**Source document:**
□ □ □ □

On a related note, earlier today, Richard
Murphy of UK Tax Research Ltd. posted a short quote from Accountancy
Age regarding the Treasury policy report released yesterday. My
response to the posting is, at the moment, awaiting Richard's approval,
so I'm reproducing it here on a temporary basis:
For those who would like to look further, a summary of the U.S. Treasury
report "Approaches to Improve the Competitiveness of the U.S. Business
Tax System for the 21st Century," as well as a hyperlink to an
Acrobat copy of the report, is available at http://www.ustreas.gov/press/releases/hp749.htm.
Lowering of the corporate tax rate is linked to base broadening so that,
at least nominally, the same amount of tax would be collected at the
lower rate.
Another subject discussed in that part of the report is a shift from
worldwide to territorial taxation. This sort of change is proving a
hard sell in the U.S. because, at least on a theoretical level, it requires
disallowance of domestically incurred expenses that are properly allocable
to the foreign-source income -- income that, in a territorial regime,
would be tax-exempt. A research paper released in the last few weeks
argues that all domestically incurred expenses should continue to be
deductible in a territorial system, but I remain unconvinced.
The business activity tax, or "BAT," is structured as a subtraction
VAT, so, unless it were permissible for businesses to add it on to the
bottom line of consumer invoices, it might not be shifted forward to
consumers more than the current corporate tax is. In at least one U.S.
state, similar additions to consumer invoices (reflecting certain taxes
the seller had to pay) have been proscribed. That said, I think it would
certainly be tempting for businesses to leave their retail prices where
they are and try to add on an amount for the new BAT.

□ □ □ □

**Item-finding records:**
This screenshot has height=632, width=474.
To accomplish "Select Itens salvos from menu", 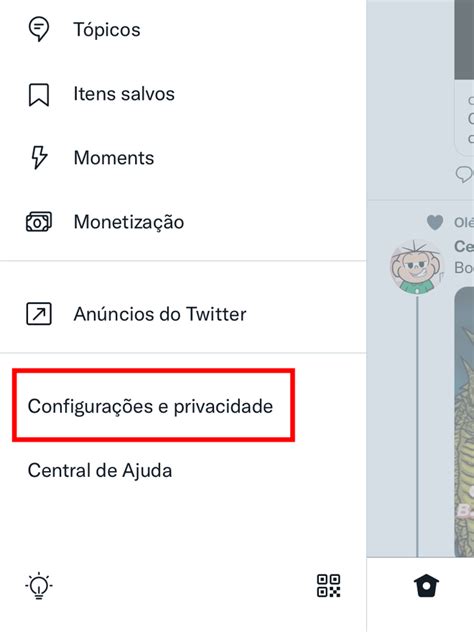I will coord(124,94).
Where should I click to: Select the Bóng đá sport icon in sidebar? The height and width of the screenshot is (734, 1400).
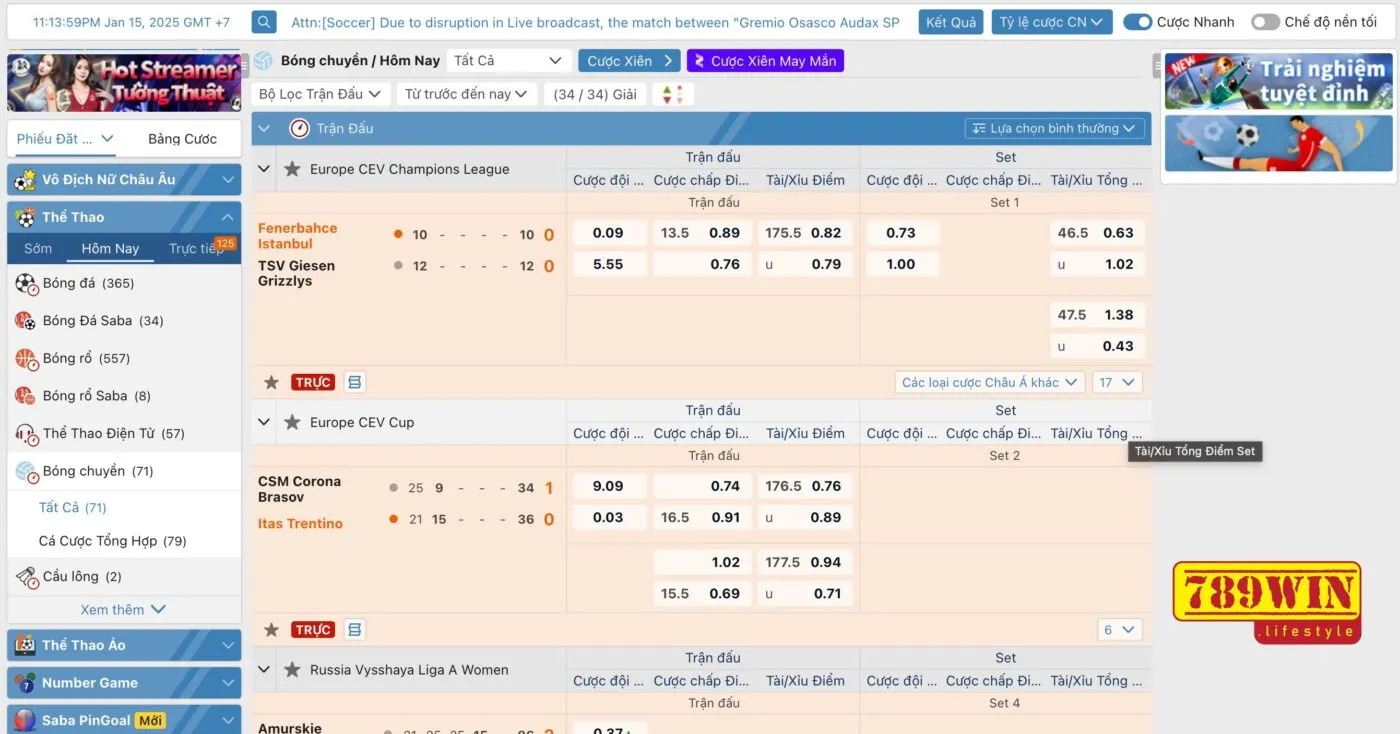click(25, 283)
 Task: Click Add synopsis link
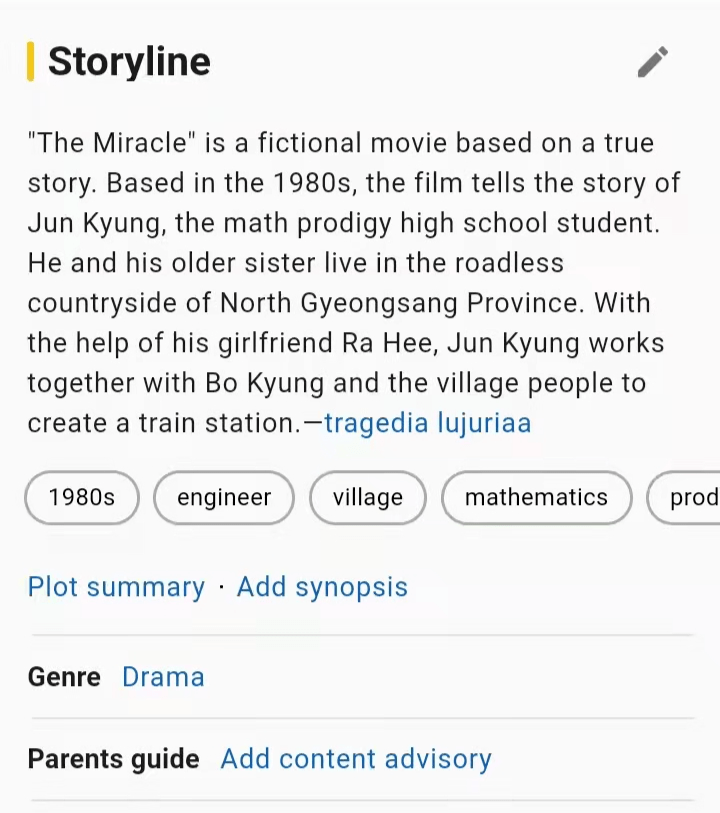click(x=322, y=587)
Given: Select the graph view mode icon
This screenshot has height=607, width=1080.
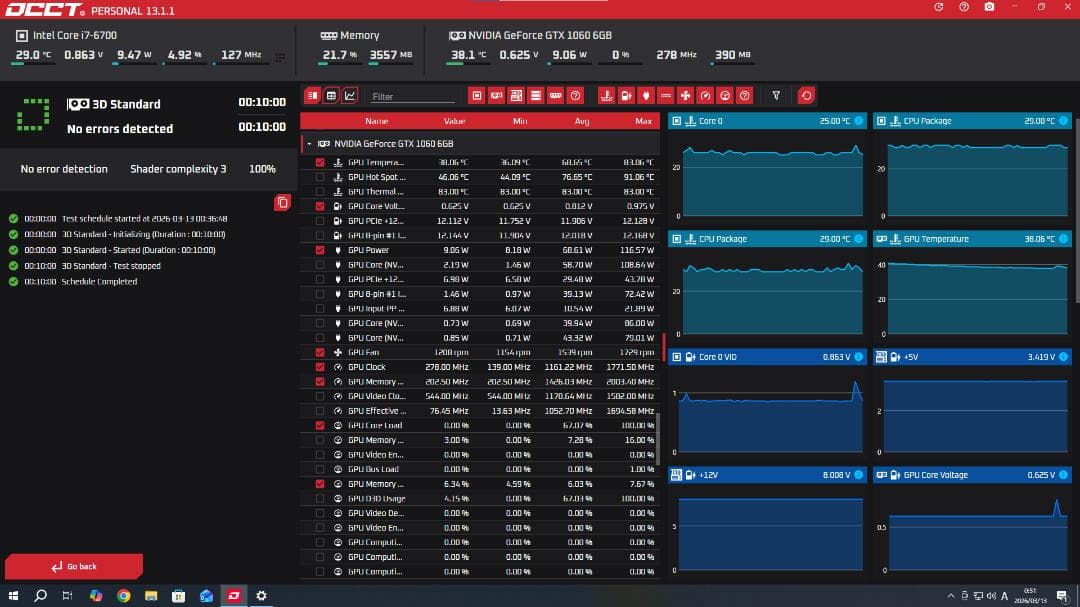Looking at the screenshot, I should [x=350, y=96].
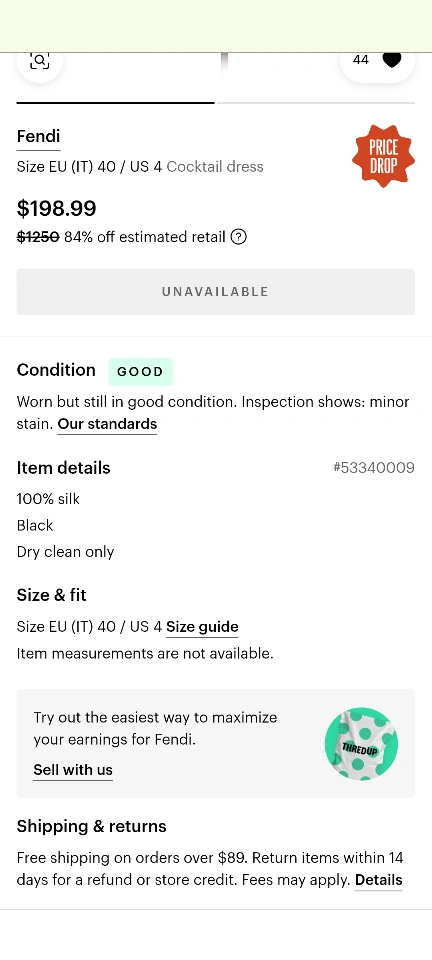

□ □ □ □

**Task to complete:**
Write the next part of the post on the Treasury business tax report, picking up after its final sentence. These records were drawn from a separate source.

**Answer to this problem:**
In a statement released contemporaneously with the report, Assistant
Treasury Secretary for Tax Policy Eric Solomon said "[t]he report
outlines several broad approaches to business tax reform. The study
also outlines specific business tax areas that can be addressed. There
are no policy recommendations in this study. We believe it will provide
significant substance for discussion, and will further the effort to
inform the public policy debate." The full text of his remarks
is available at http://www.ustreas.gov/press/releases/hp751.htm.
The lack of policy proposals in the report caused dismay for many in
the U.S. tax community. One commentator this morning said "the
report makes sure not to give the impression that any specific plan
is being advocated or even considered. . . . [F]or those who expected
to see concrete policy recommendations, it is like searching under the
Christmas tree for a Nintendo Wii and finding socks instead."
- Dec. 15, 2007: If you don't subscribe to my weekly newsletter, U.S.
International Tax Outlook,* take a look at my Letter
to the Editor in the Dec. 17 Tax Notes (p. 1175). In last
week's Tax Notes, Lee Sheppard said that the treaty benefits
provision in Charlie Rangel's Tax Reduction and Reform Act of 2007 (H.R.3970,
sec. 3204) was essentially the same as the Doggett provision in sec.
12001 of the farm bill, H.R.2419
(see also July 29 commentary, infra).
I see them as very different, and I explain why.
*Subscribers received the analysis included in my Tax
Notes letter on Oct. 25, the same day H.R.3970 was introduced.
- Dec. 13, 2007: In the13 December issue of U.S. International Tax
Outlook, I discuss two international provisions in the pending
AMT Relief Act, give updates regarding creditability of the new Mexican
business flat tax and Senate approval of the new Belgian treaty and
German protocol, provide links and brief descriptions or excerpts for
several recent treaty and tax policy articles, address the topic of
an upcoming corporate tax conference, and conclude with brief mention
of Rev. Rul. 2008-1 and the new CBO Director's Blog. To subscribe, send
your contact information, including email address, to subscribe@martintittle.com.
- Dec. 6, 2007: This week's issue of U.S. International Tax Outlook
begins with brief comments on Jim Hines' new foreign income paper. Then
it gives details regarding the financial oversight limitations in the
UK Overseas Territories, outlines an objection in the Senate to the
Levin/Rangel UBIT provision, provides links to commentary about the
U.S. presidential candidates' tax positions, and concludes with notes
on four miscellaneous matters.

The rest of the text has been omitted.